SCRAG: Social Computing-Based Retrieval Augmented Generation for Community Response Forecasting in Social Media Environments
Dachun Sun, You Lyu, Jinning Li, Yizhuo Chen, Tianshi Wang, Tomoyoshi Kimura, Tarek Abdelzaher
TL;DR
SCRAG addresses forecasting community responses to social media posts in dynamic environments by grounding LLM-based generation with two retrieval branches over historical discourse ($D_p$) and time-sensitive external knowledge ($D_n$). It combines social computing–based Retrieval-Augmented Generation with a community-aware historical response retriever and a sparse external knowledge retriever, producing realistic, ideologically diverse forecasts.

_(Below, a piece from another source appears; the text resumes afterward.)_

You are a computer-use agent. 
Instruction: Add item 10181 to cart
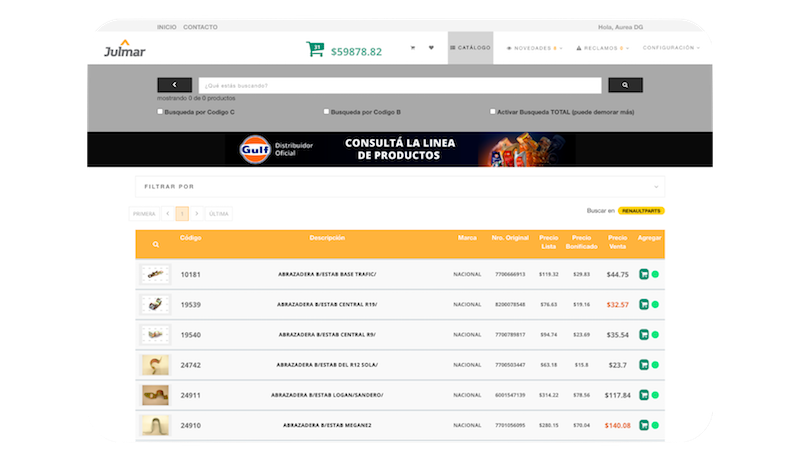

Across six real-world X platform scenarios, SCRAG achieves consistent improvements in emotion distribution alignment and cluster diversity compared with baselines, demonstrating strong grounding and versatility. The framework is modular and adaptable to different embedding models and LLMs, with potential for multimodal extensions to further enhance predictive accuracy.
Abstract
This paper introduces SCRAG, a prediction framework inspired by social computing, designed to forecast community responses to real or hypothetical social media posts. SCRAG can be used by public relations specialists (e.g., to craft messaging in ways that avoid unintended misinterpretations) or public figures and influencers (e.g., to anticipate social responses), among other applications related to public sentiment prediction, crisis management, and social what-if analysis. While large language models (LLMs) have achieved remarkable success in generating coherent and contextually rich text, their reliance on static training data and susceptibility to hallucinations limit their effectiveness at response forecasting in dynamic social media environments. SCRAG overcomes these challenges by integrating LLMs with a Retrieval-Augmented Generation (RAG) technique rooted in social computing. Specifically, our framework retrieves (i) historical responses from the target community to capture their ideological, semantic, and emotional makeup, and (ii) external knowledge from sources such as news articles to inject time-sensitive context. This information is then jointly used to forecast the responses of the target community to new posts or narratives. Extensive experiments across six scenarios on the X platform (formerly Twitter), tested with various embedding models and LLMs, demonstrate over 10% improvements on average in key evaluation metrics. A concrete example further shows its effectiveness in capturing diverse ideologies and nuances. Our work provides a social computing tool for applications where accurate and concrete insights into community responses are crucial.